McDonald’s new paper coffee cups brewed from 23 years of hard work and NGO partnership

Environmental Defense Fund (EDF) is delighted to hear the good news from McDonald’s that it will transition away from polystyrene foam cups and opt for more sustainable fiber-based paper cups to serve hot coffee drinks in at its 14,000 U.S. restaurants. This is a significant step forward for the company — one that builds on decades of hard work.

Twenty-three years ago, EDF embarked on a partnership with McDonald’s to prove the business case for recycled paper packaging over polystyrene foam. In an era when environmental and business interests were typically not aligned, this was the first of its kind partnership between an environmental group and a Fortune 500 company.

The groundbreaking project ultimately phased out the old fashioned foam clamshell food containers at McDonald’s restaurants; eliminating more than 300 million pounds of packaging, recycling 1 million tons of corrugated boxes and reducing waste by 30 percent over a decade. Today, the majority of quick-service restaurants serve food in paper packaging.

Phasing out foam beverage cups is an important next step for McDonald’s and the industry as a whole, especially given the coffee culture that is our current way of life.

Just as EDF worked with McDonald’s to transform food packaging in the nineties, we then worked with Starbucks to transform coffee cup practices… and how far coffee cup practices have come.

When we first started looking at Starbucks, it was serving its hot brews in double stacked paper cups for the sake of its customer’s fingertips. This doubled the amount of solid waste the company created from hot beverage cups. EDF identified better solutions for keeping its customers’ hands cool. The result? In 1997 Starbucks introduced a corrugated paper coffee sleeve made from 60 percent postconsumer recycled fiber that was 45 percent lighter than the second cup it replaced.

Coffee sleeves seem anything but innovative nowadays, but the industry is continuing with its momentum on packaging. Tim Hortons, Canada’s leading quick-service restaurant, announced just last week that it has closed the loop on its coffee cups through its cup-to-tray project. The company collects coffee cups, lids, napkins and trays in recycling bins, sorts and compresses them, and ultimately turns old material into new trays.

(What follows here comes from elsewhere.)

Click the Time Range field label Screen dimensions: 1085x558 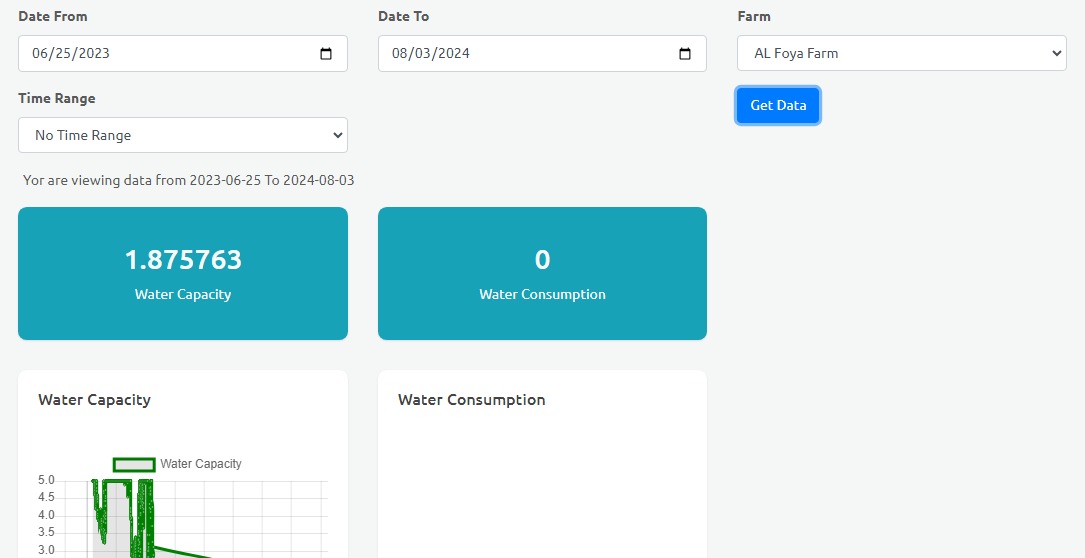tap(57, 99)
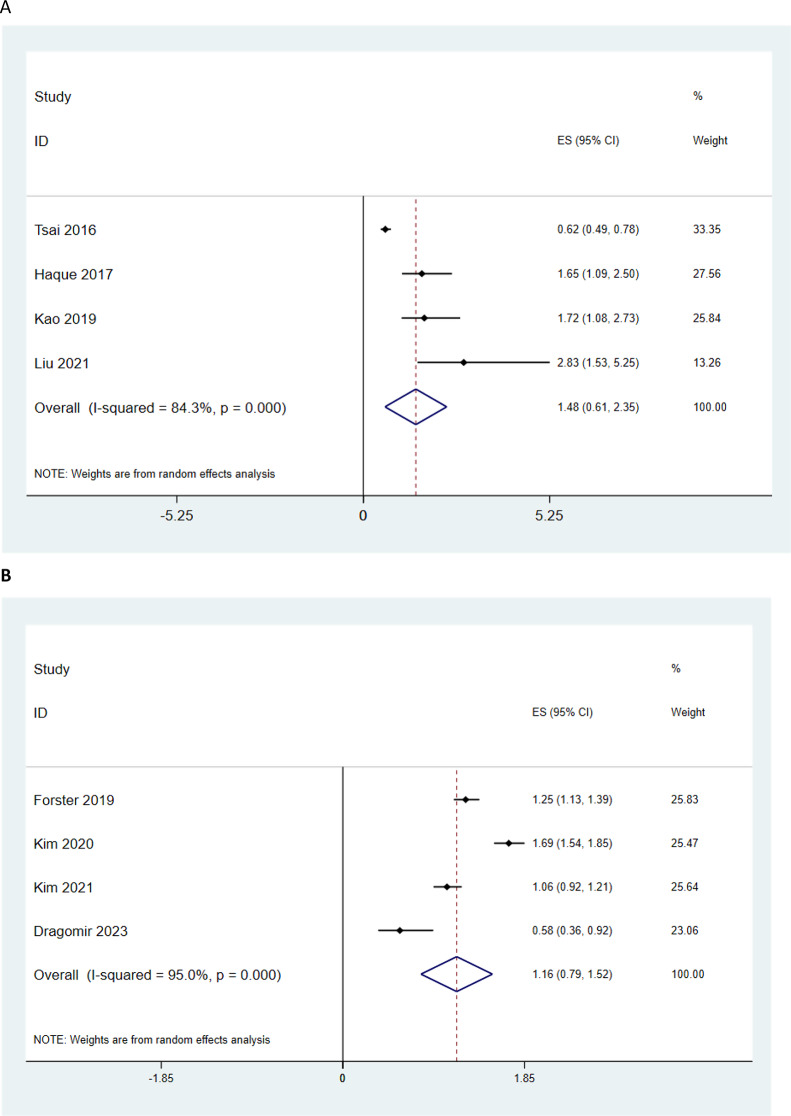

So what have we learned over the past 23 years? Paper cups are far better than foam cups. One paper cup with a sustainable sleeve is better than two paper cups. And paper cups that can be recycled and turned into trays (or even better new cups) are really cool.

The industry is still far from perfect in regard to its beverage vessels though. EDF would like to see more of our leading coffee culture suppliers serving up a zero waste culture along with our venti-double-caff-mocha-cappuccinos.